# Exercise
Please retype each record exactly as it stands below.

======== Material shown ========

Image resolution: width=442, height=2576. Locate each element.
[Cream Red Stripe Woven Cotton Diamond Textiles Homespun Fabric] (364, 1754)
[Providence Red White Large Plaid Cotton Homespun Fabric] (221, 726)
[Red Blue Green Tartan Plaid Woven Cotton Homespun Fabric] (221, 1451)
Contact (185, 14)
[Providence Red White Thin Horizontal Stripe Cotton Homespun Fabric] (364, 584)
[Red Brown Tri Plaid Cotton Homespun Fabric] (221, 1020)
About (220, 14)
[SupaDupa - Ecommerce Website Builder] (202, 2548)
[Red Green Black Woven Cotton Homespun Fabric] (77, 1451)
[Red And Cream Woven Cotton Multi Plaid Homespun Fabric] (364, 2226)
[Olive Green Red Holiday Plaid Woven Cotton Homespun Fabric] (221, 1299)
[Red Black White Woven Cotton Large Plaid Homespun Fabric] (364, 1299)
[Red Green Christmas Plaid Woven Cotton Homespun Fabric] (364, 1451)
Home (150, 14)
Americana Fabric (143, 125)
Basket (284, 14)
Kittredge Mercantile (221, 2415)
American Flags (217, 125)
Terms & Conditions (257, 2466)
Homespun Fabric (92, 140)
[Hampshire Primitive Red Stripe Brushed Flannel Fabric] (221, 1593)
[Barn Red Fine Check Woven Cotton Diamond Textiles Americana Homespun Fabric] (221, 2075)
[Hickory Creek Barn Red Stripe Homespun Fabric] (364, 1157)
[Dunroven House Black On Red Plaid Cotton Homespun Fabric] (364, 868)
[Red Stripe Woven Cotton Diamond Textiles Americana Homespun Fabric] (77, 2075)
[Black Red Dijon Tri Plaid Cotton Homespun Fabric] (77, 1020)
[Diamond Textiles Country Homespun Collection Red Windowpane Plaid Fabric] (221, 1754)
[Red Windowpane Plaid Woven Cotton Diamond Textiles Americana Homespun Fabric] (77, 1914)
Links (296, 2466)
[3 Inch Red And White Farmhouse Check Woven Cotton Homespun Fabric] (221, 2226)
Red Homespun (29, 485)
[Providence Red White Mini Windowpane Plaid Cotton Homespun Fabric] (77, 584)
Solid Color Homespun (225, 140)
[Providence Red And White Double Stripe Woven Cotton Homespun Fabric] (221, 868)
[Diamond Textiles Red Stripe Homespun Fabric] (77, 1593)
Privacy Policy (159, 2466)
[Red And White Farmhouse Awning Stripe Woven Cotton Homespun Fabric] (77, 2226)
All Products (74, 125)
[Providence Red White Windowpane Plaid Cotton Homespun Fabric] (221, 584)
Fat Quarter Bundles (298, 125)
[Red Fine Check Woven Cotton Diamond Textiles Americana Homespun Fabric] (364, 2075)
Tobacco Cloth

========

# Task output
Image resolution: width=442, height=2576. Locate each element.
[Cream Red Stripe Woven Cotton Diamond Textiles Homespun Fabric] (364, 1754)
[Providence Red White Large Plaid Cotton Homespun Fabric] (221, 726)
[Red Blue Green Tartan Plaid Woven Cotton Homespun Fabric] (221, 1451)
Contact (185, 14)
[Providence Red White Thin Horizontal Stripe Cotton Homespun Fabric] (364, 584)
[Red Brown Tri Plaid Cotton Homespun Fabric] (221, 1020)
About (220, 14)
[SupaDupa - Ecommerce Website Builder] (202, 2548)
[Red Green Black Woven Cotton Homespun Fabric] (77, 1451)
[Red And Cream Woven Cotton Multi Plaid Homespun Fabric] (364, 2226)
[Olive Green Red Holiday Plaid Woven Cotton Homespun Fabric] (221, 1299)
[Red Black White Woven Cotton Large Plaid Homespun Fabric] (364, 1299)
[Red Green Christmas Plaid Woven Cotton Homespun Fabric] (364, 1451)
Home (150, 14)
Americana Fabric (143, 125)
Basket (284, 14)
Kittredge Mercantile (221, 2415)
American Flags (217, 125)
Terms & Conditions (257, 2466)
Homespun Fabric (92, 140)
[Hampshire Primitive Red Stripe Brushed Flannel Fabric] (221, 1593)
[Barn Red Fine Check Woven Cotton Diamond Textiles Americana Homespun Fabric] (221, 2075)
[Hickory Creek Barn Red Stripe Homespun Fabric] (364, 1157)
[Dunroven House Black On Red Plaid Cotton Homespun Fabric] (364, 868)
[Red Stripe Woven Cotton Diamond Textiles Americana Homespun Fabric] (77, 2075)
[Black Red Dijon Tri Plaid Cotton Homespun Fabric] (77, 1020)
[Diamond Textiles Country Homespun Collection Red Windowpane Plaid Fabric] (221, 1754)
[Red Windowpane Plaid Woven Cotton Diamond Textiles Americana Homespun Fabric] (77, 1914)
Links (296, 2466)
[3 Inch Red And White Farmhouse Check Woven Cotton Homespun Fabric] (221, 2226)
Red Homespun (29, 485)
[Providence Red White Mini Windowpane Plaid Cotton Homespun Fabric] (77, 584)
Solid Color Homespun (225, 140)
[Providence Red And White Double Stripe Woven Cotton Homespun Fabric] (221, 868)
[Diamond Textiles Red Stripe Homespun Fabric] (77, 1593)
Privacy Policy (159, 2466)
[Red And White Farmhouse Awning Stripe Woven Cotton Homespun Fabric] (77, 2226)
All Products (74, 125)
[Providence Red White Windowpane Plaid Cotton Homespun Fabric] (221, 584)
Fat Quarter Bundles (298, 125)
[Red Fine Check Woven Cotton Diamond Textiles Americana Homespun Fabric] (364, 2075)
Tobacco Cloth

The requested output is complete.